■ READING TEXT:

:::

As concerns over obesity and its impact on pregnancies continue to grow in the healthcare community, researchers are exploring viable weight loss options for pregnant women. With bariatric surgery gaining popularity, new studies have explored the safety and effectiveness of the gastric band and pregnancy, and whether this form of weight loss surgery is advisable for expectant mothers who are obese. Now, recent research is revealing that gastric banding is indeed safe for young women who are pregnant as well as for those who want to get pregnant in the future.
Obesity’s Potential Impact During Pregnancy
Obesity is a medical condition characterized by the accumulation of excess body fat, usually a result of the interplay between poor diet choices, sedentary lifestyle and genetic factors, affecting as much as 37% of young women aged 20 to 39 years. Obese patients are diagnosed using the calculation of the body mass index (BMI) and are at higher risk of heart disease, diabetes, obstructive sleep apnea, osteoarthritis and some types of cancer.
Furthermore, obesity is also associated with numerous negative impacts both in fertility and pregnancy. Obesity, due to the hormonal effects in the body including uncontrolled production of estrogen, is associated with irregular menstruation, infertility and miscarriage. In pregnancy, it has been shown in previous studies that obese women have a higher risk of pregnancy-associated diabetes and hypertension, large babies, and cesarean section, among others.
The management of obese women can be challenging. The first approach usually involves a combination of dietary changes and exercise. As most drugs used to lose weight have questionable efficacy, patients with obesity that is refractory (unresponsive) to these interventions are frequently advised to undergo bariatric surgery.
Sleeve Gastrectomy and Pregnancy: Safety and Efficacy
The sleeve gastrectomy or gastric sleeve is a weight-loss surgery in which a large portion of the stomach is removed reducing its size to about 1/4 of the original size. This procedure is done through small (0.5-1.5 cm) incisions and with the help of a camera (laparoscopy), and is permanent (not reversible). Although the volume of the stomach is reduced, it tends to function normally and weight loss is achieved due to the restriction of food intake. As the area removed contains cells that stimulate hunger, the end-result is that the surgery helps lower weight by reducing caloric intake and hunger combined.
A recent meta-analysis, that is a combination of all studies about the effects of bariatric surgery in pregnancy was published in the International Journal of Gynecology and Obstetrics and was performed by a team of researchers from Chongqing Medical University, China. Dr. Xiao-yan Yi and colleagues found that women who underwent bariatric surgery had reduced risk of diabetes mellitus of pregnancy, high blood pressure and related disorders, and of having a large baby when compared with those obese women without surgery treatment.
Another study published in the same journal done by a French team of researchers from the Centre Hospitalier Departemental of La Roche sur Yon looked specifically into the effects of sleeve gastrectomy by laparoscopy in pregnancy. Dr. Guillaume Ducarme led this study of 54 patients and their pregnancies. There is a theoretical risk of adverse outcomes as result of low nutrient absorption following surgery, namely protein, iron, calcium, and vitamins A, D, K, and B12 deficiencies. Neveretheless, this study found no association between sleeve gastrectomy and adverse outcomes such as fetal growth restriction, malformations, and fetal anemia.
In conclusion, batriatric surgery in general and sleeve gastrectomy in particular remain the mainstay of therapy for obese patients who are unable to solve their disorder with diet and exercise alone. There is increasing evidence that sleeve gastrectomy is not only very efficacious, but also safe and is not associated with serious maternal or fetal (baby) adverse events. As a result, it is an option to be considered in patients looking to conceive as all women are advised to lose weight before getting pregnant to lessen the risk of serious pregnancy complications.

:::

■ DATA LISTING:
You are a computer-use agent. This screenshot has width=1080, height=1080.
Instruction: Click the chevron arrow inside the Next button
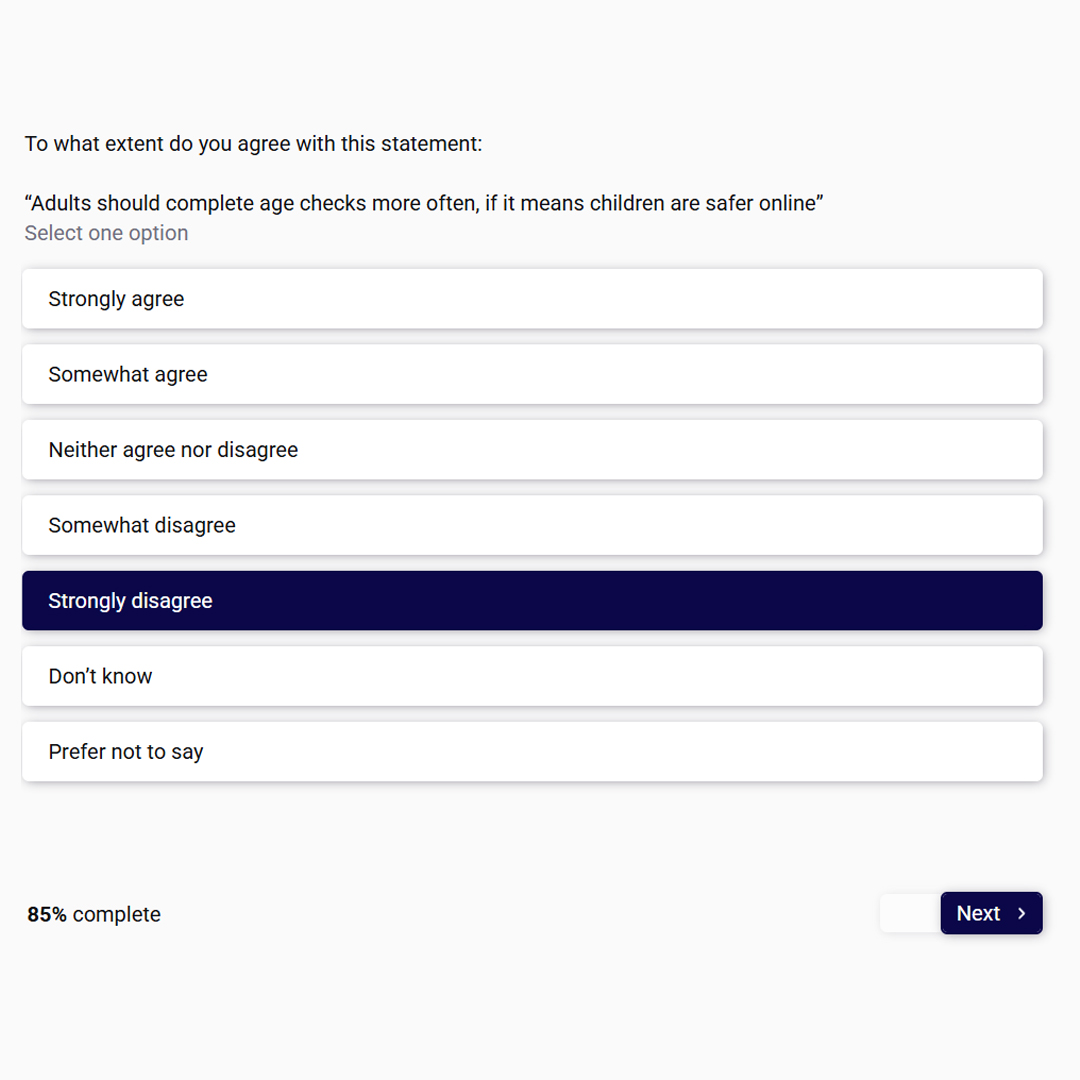tap(1021, 913)
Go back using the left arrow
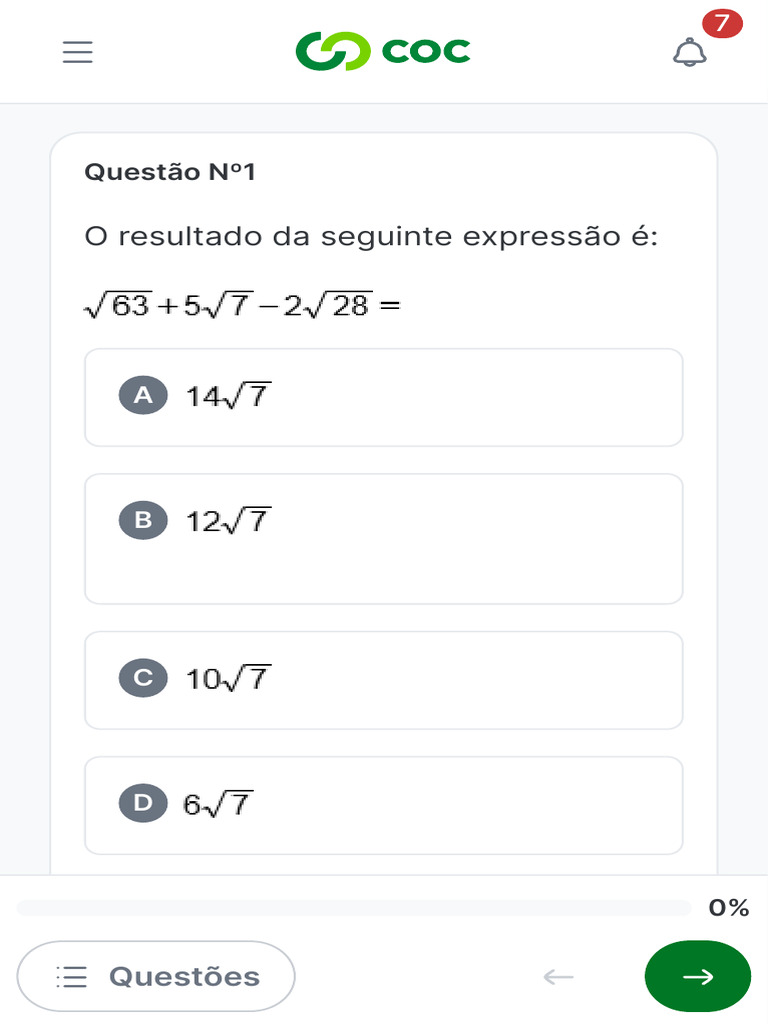This screenshot has width=768, height=1024. click(558, 976)
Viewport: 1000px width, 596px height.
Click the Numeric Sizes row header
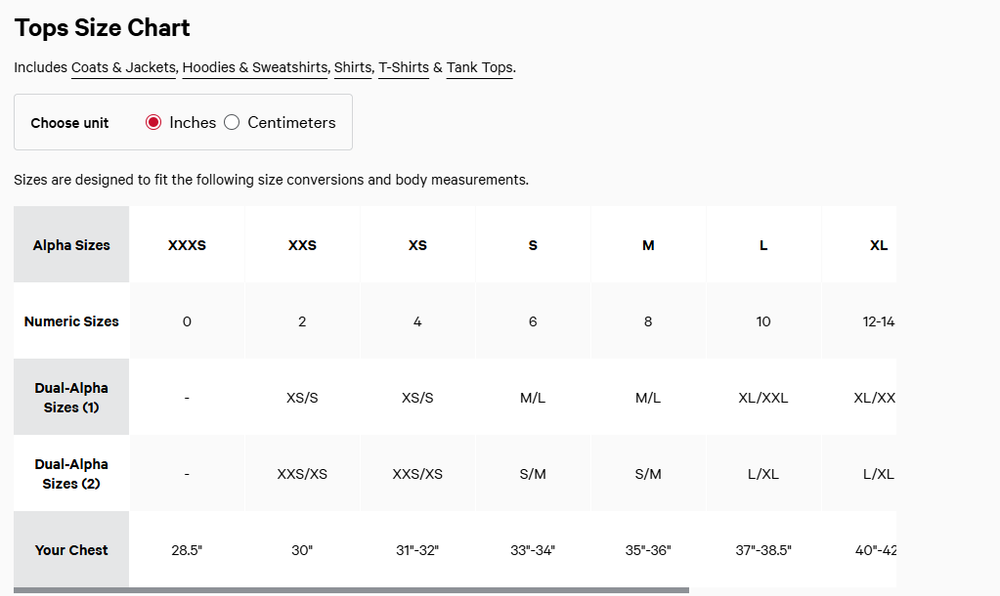pos(71,321)
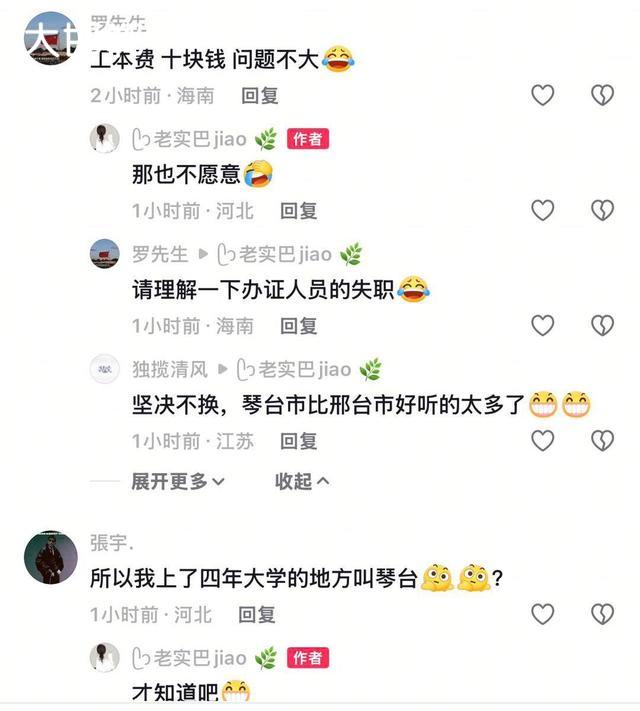
Task: Open 独揽清风's username profile
Action: tap(170, 370)
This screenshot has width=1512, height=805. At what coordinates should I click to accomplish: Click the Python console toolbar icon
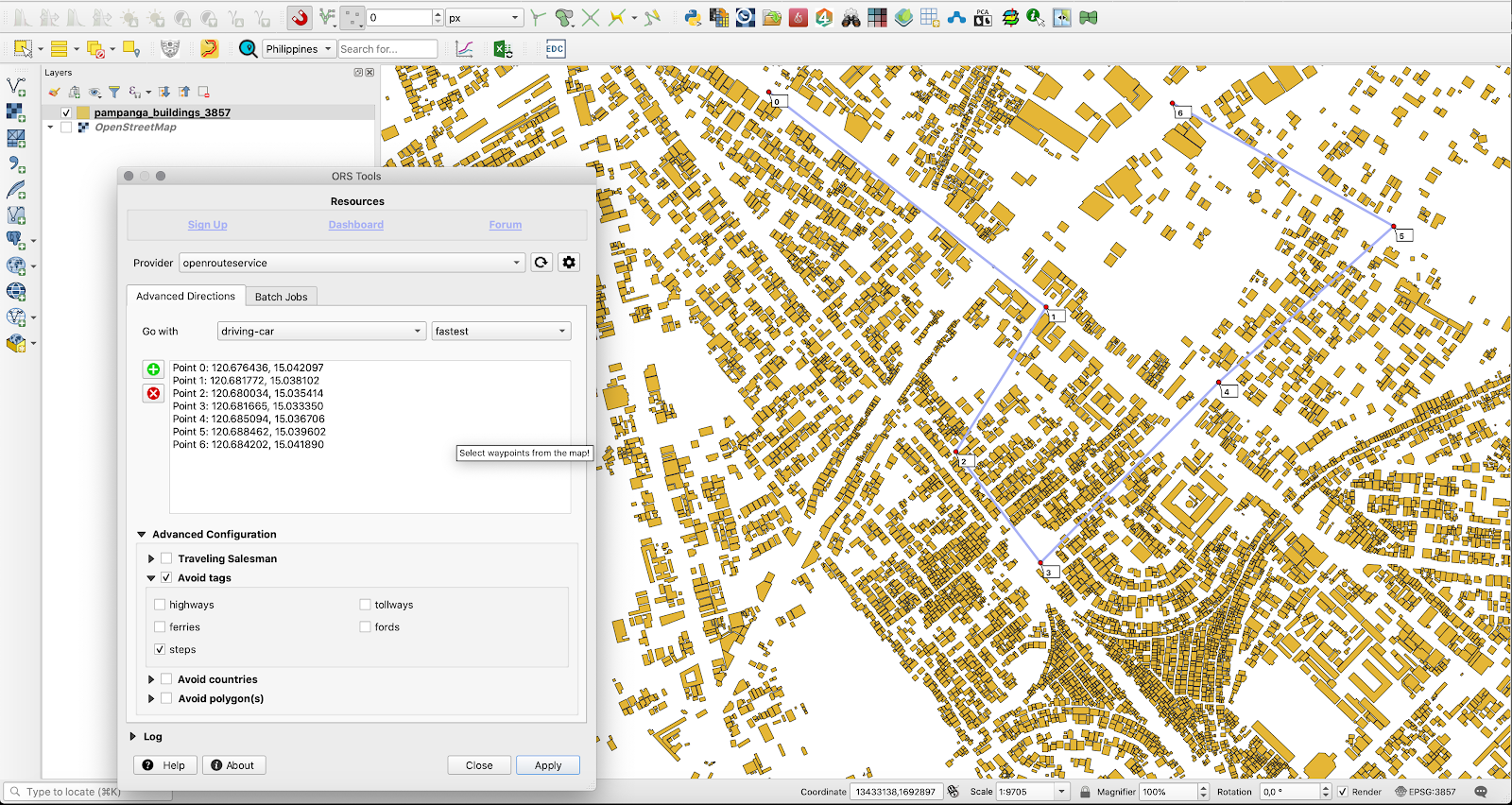pos(693,18)
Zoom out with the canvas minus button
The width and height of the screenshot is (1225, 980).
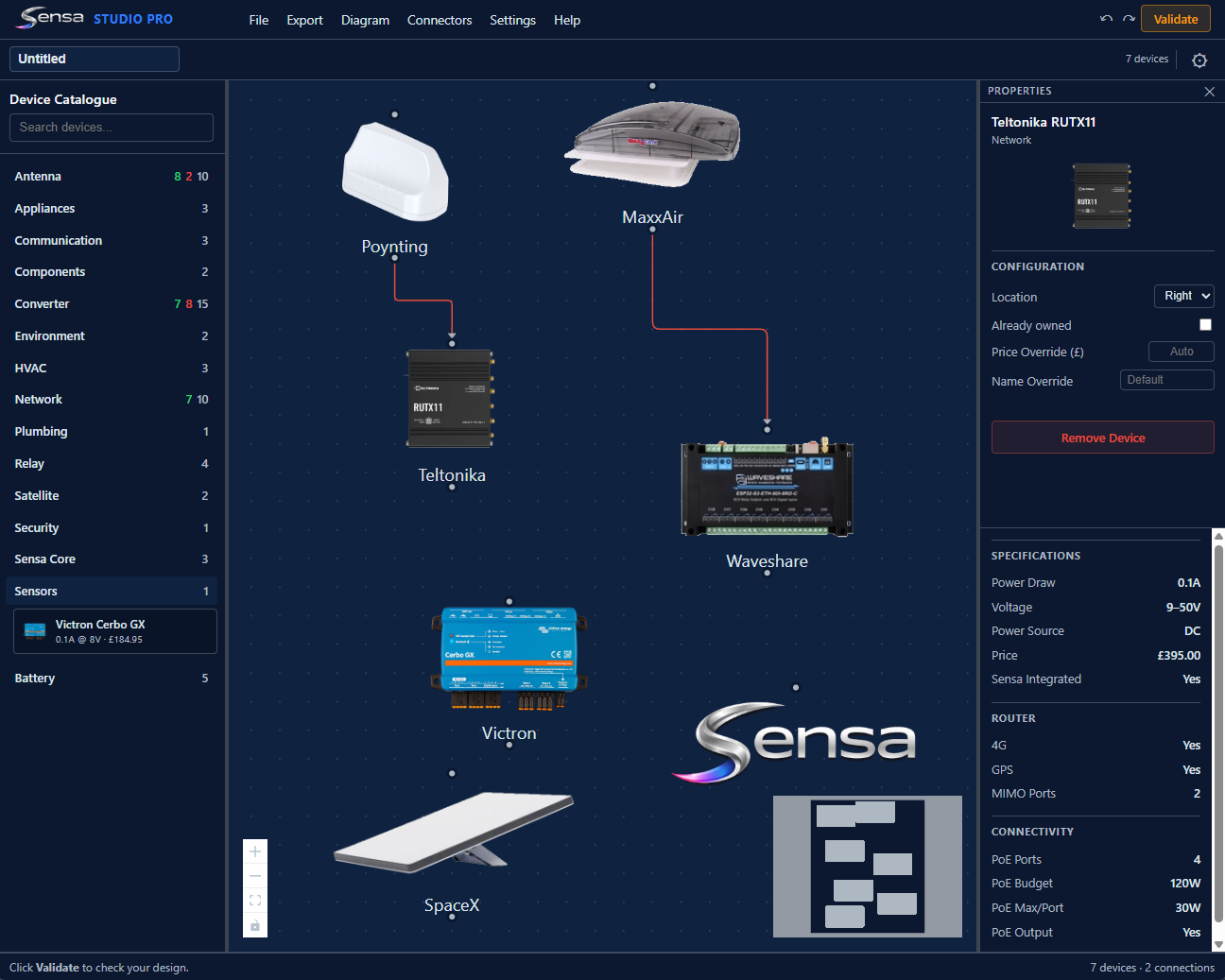coord(255,876)
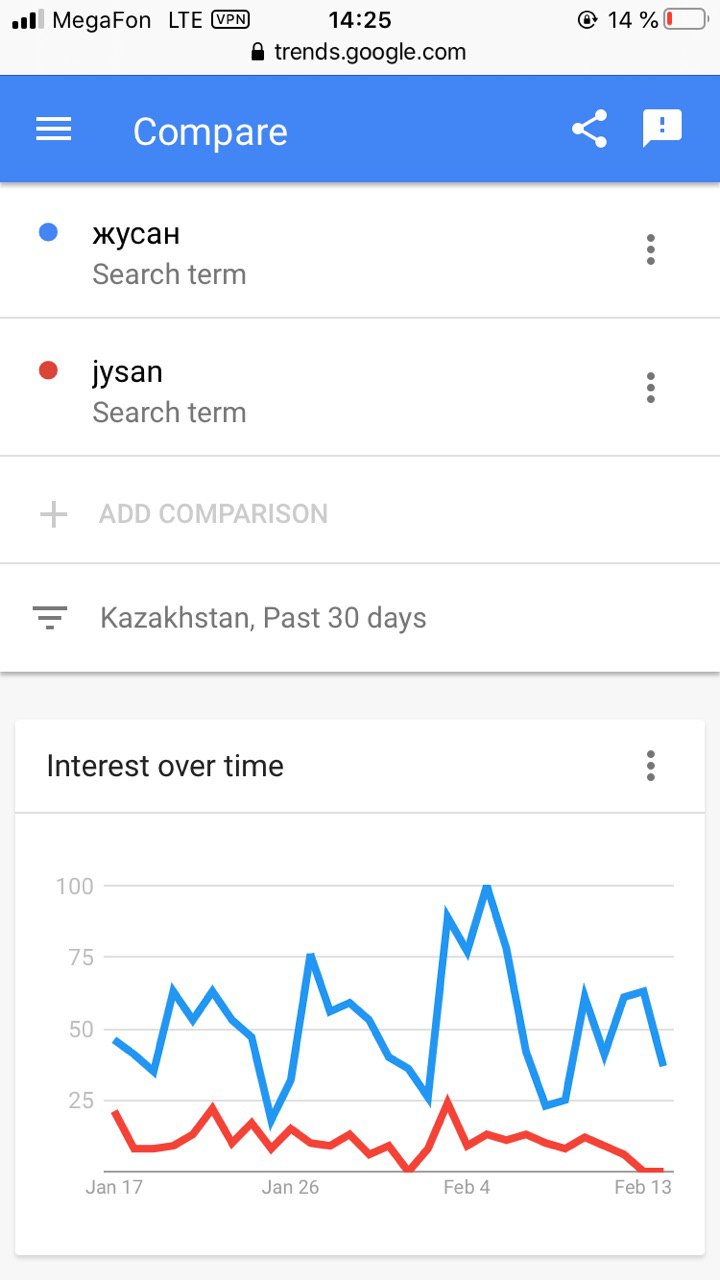The height and width of the screenshot is (1280, 720).
Task: Open options menu for jysan term
Action: coord(651,387)
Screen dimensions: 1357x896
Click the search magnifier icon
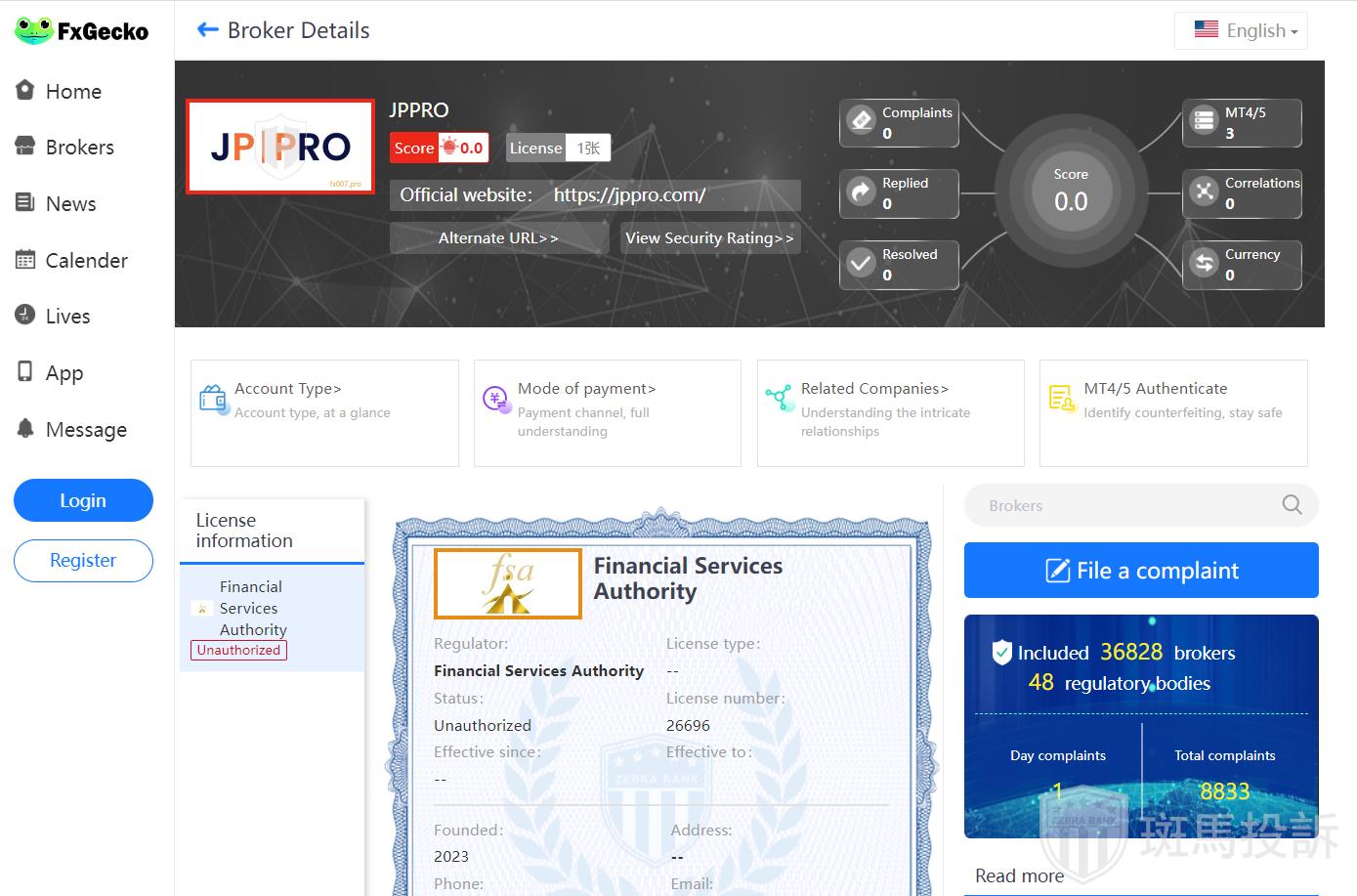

:::

■ YOUR OBJECTIVE: In the text on obesity and pregnancy above the items, to about what fraction of its original size does sleeve gastrectomy reduce the stomach?

■ ANSWER SPACE: About 1/4 of its original size.